(Stated task):
Change "star" to "heart" in the rows from the line with "Where should I" up to and including the line with "(x=23, y=517)", keeping everything else the same. Leave the pictures out of your answer.

(Data to use):
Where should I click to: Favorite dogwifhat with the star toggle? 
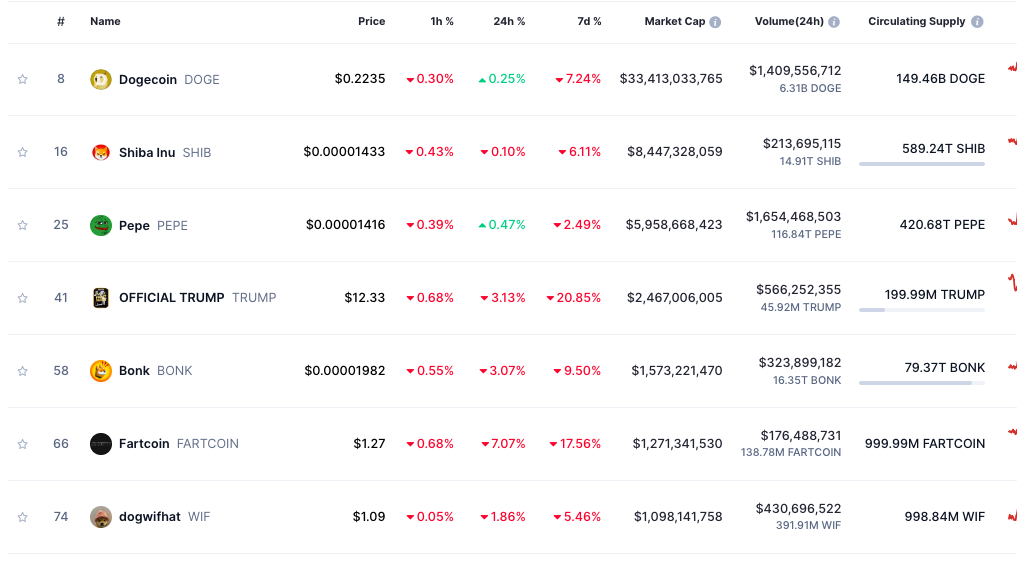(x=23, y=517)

---

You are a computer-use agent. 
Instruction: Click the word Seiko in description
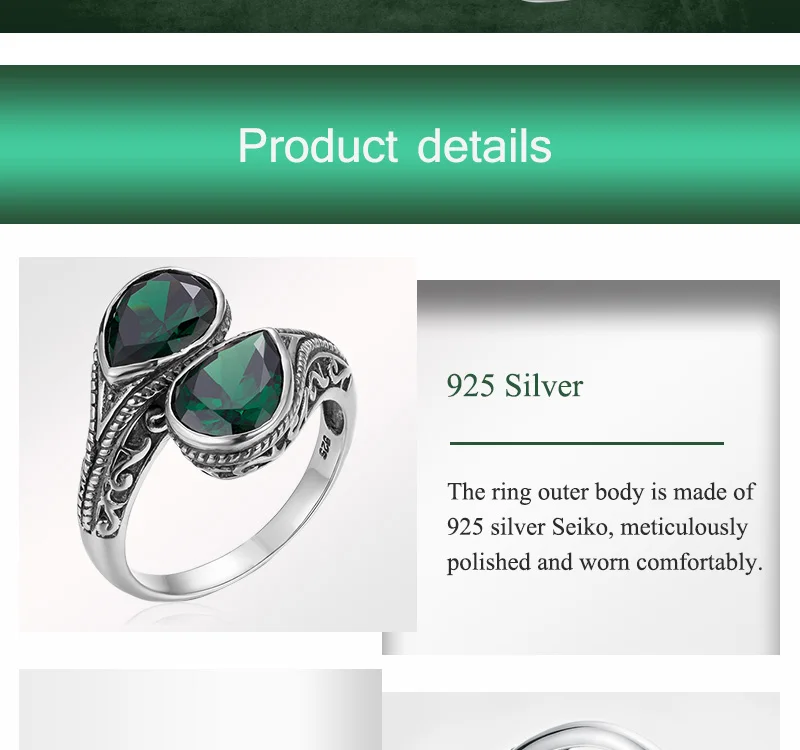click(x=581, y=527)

(Solution):
Where should I click to: Favorite dogwifhat with the heart toggle? 
(x=23, y=517)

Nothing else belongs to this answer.